Côté réalisation, c'est également un petit bijou. J'ai beaucoup aimé le jeu des regards et les distances laissées à l'écran entre les personnages, qui traduisent parfaitement les sentiments et les tensions du moment. Il y a aussi le travail sur les lumières, les couleurs, à l'image de ces ballons, les longs silences et la présence très discrète de la musique, laissant souvent les gestes, les regards et l'action parler d'eux-mêmes. On pourrait penser la mise en scène simpliste, mais il n'en est rien. Chaque détail compte et semble avoir son importance.
Côté distribution, Kimura Fumino est juste... une des plus grandes actrices de sa génération. Elle a su transmettre énormément d'émotions avec sa voix, mais également à travers ses gestes, ses regards et sa manière d'utiliser le langage des signes. Cette femme est incroyable et reste l'une de ces actrices que je prends toujours un grand plaisir à retrouver. Les autres acteurs ne sont pas en reste, mais j'ai clairement eu ma petite préférence dans ce film.
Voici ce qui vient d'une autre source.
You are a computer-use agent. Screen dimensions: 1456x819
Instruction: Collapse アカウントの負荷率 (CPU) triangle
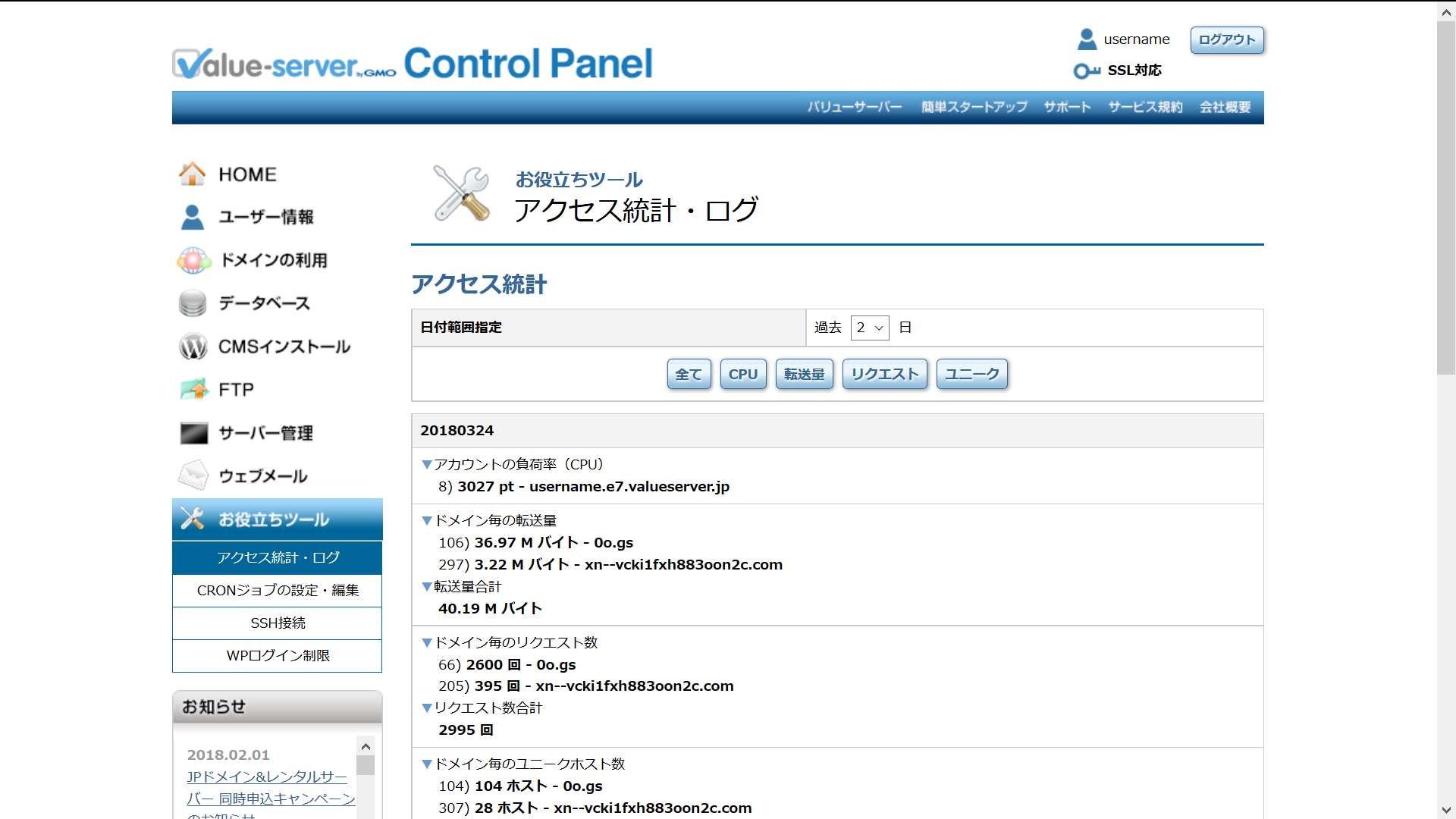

Au final, Love Life est réellement un film captivant et riche en messages. La première chose qui m'a plu, ce sont tous ces rebondissements auxquels je ne m'attendais absolument pas. Bouche grande ouverte, plus d'une fois je me suis dit : « Mais non, ce n'est pas vrai ?! » Pourtant, derrière ces surprises se cache surtout un film beaucoup plus profond qu'il n'y paraît, qui parle du deuil, de la solitude, des non-dits et de la manière dont chacun tente de continuer à vivre après une rupture dans son existence. Avec une réalisation simple et complexe à la fois et un rôle principal incarné à la perfection, Love Life est profondément humain. Un film qui, je le conçois, ne plaira pas à tout le monde. Chez moi, il a fait mouche.